Background: Pseudomyxoma peritonei (PMP) is a rare condition, typically associated with the rupture of an appendiceal mucinous tumor. Due to its rarity and the complexity of its pathophysiology, PMP presents a significant diagnostic challenge.

Methods: A 59-year-old woman presented with a 6-month history of abdominal distension, anorexia, and significant weight loss. Her medical history was notable for chronic hepatitis B. She was initially treated for suspected cirrhosis, but her symptoms did not improve and therefore further diagnostic evaluation was needed. Methods: Initial imaging, including liver magnetic resonance imaging (MRI) and abdominal ultrasound, showed irregular liver margins and ascites, consistent with cirrhosis. However, subsequent diagnostic tests, including uterine MRI, positron emission tomography-computed tomography, and abdominal ultrasound, revealed features suggestive of PMP. Immunohistochemistry and histopathological examination of tissue samples confirmed low-grade mucinous adenocarcinoma of gastrointestinal origin, specifically from the appendix. Methods: The patient underwent cytoreductive surgery, and postoperative pathology confirmed mucinous adenocarcinoma originating from the appendix. The patient was also treated with intraperitoneal hyperthermic chemotherapy.

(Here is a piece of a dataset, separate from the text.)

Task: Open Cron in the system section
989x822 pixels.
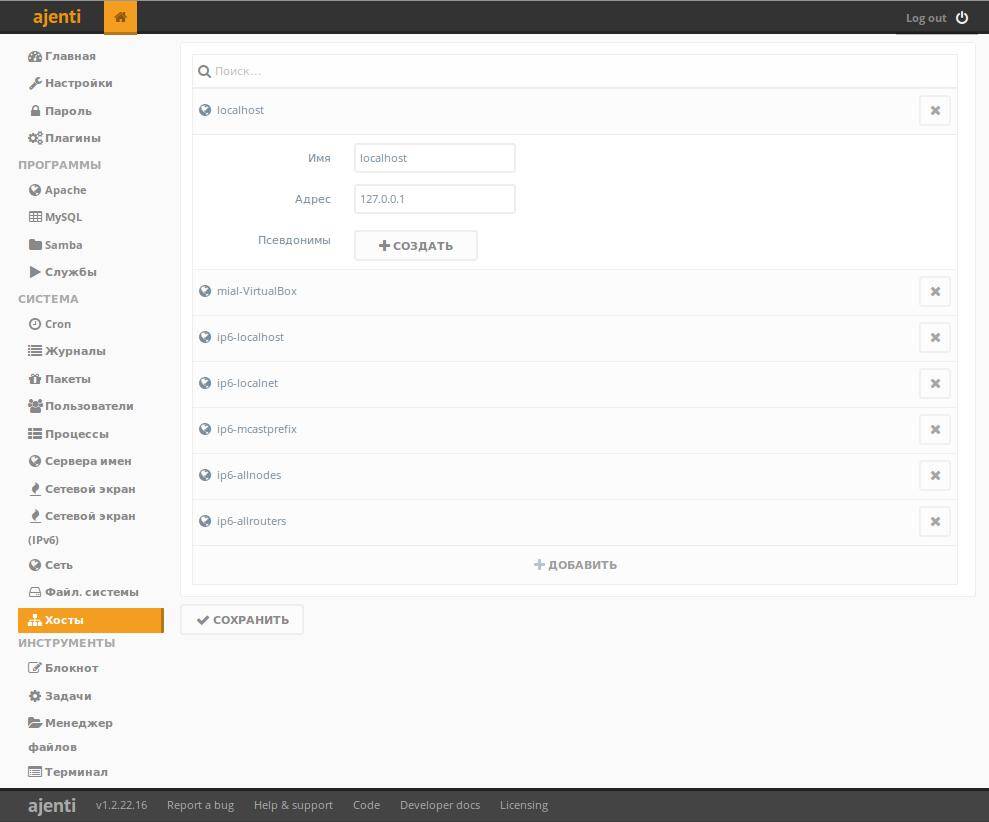Action: click(58, 324)
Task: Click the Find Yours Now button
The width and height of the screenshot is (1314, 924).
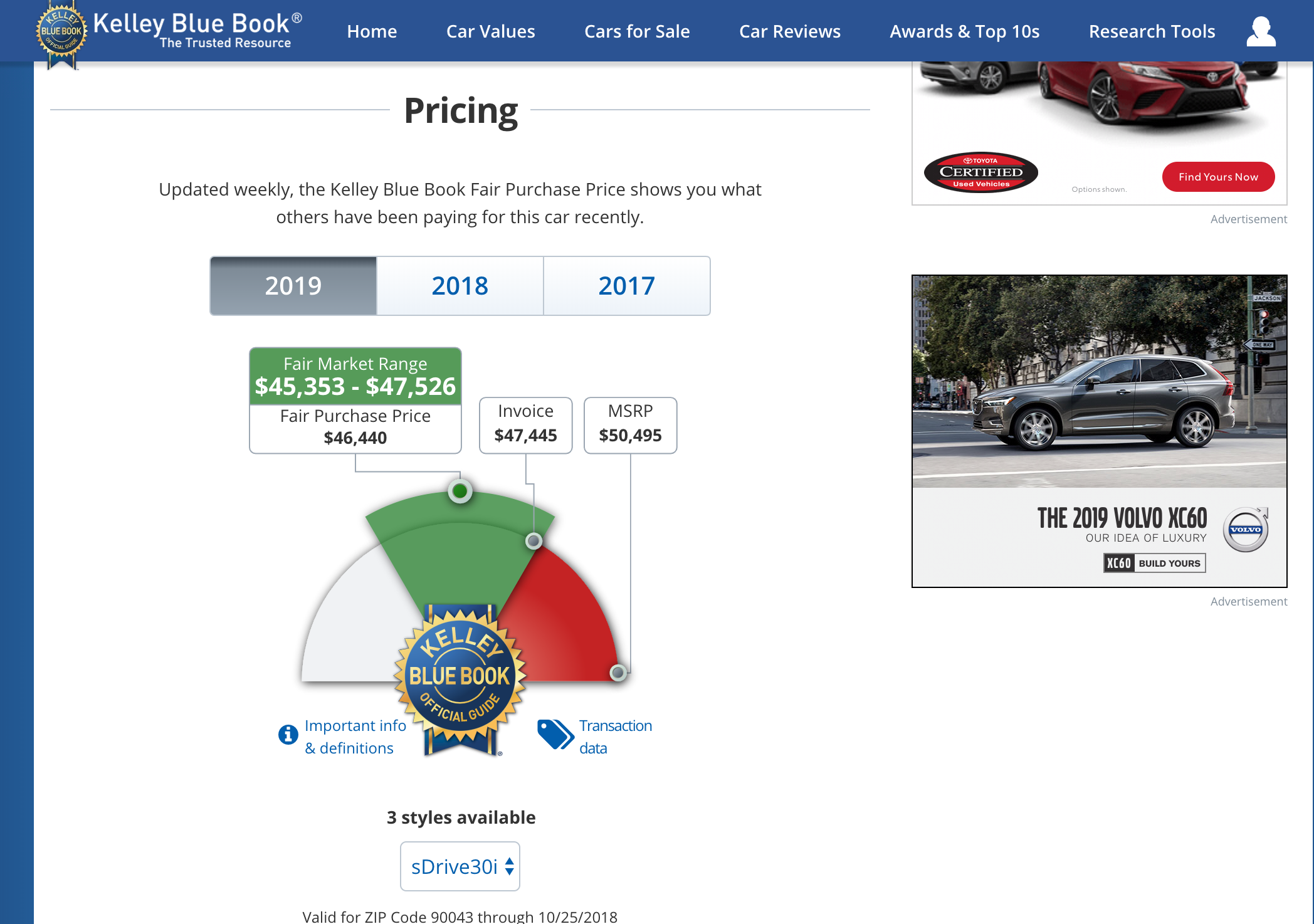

Results: The final diagnosis was PMP.

Conclusions: This case illustrates a rare presentation of PMP in a patient with co-existing hepatitis B, in which the initial diagnosis was biased towards cirrhosis: a more common cause of ascites in hepatitis B patients. This case highlights the importance of considering PMP in the differential diagnosis for patients presenting with unexplained ascites and abdominal distension.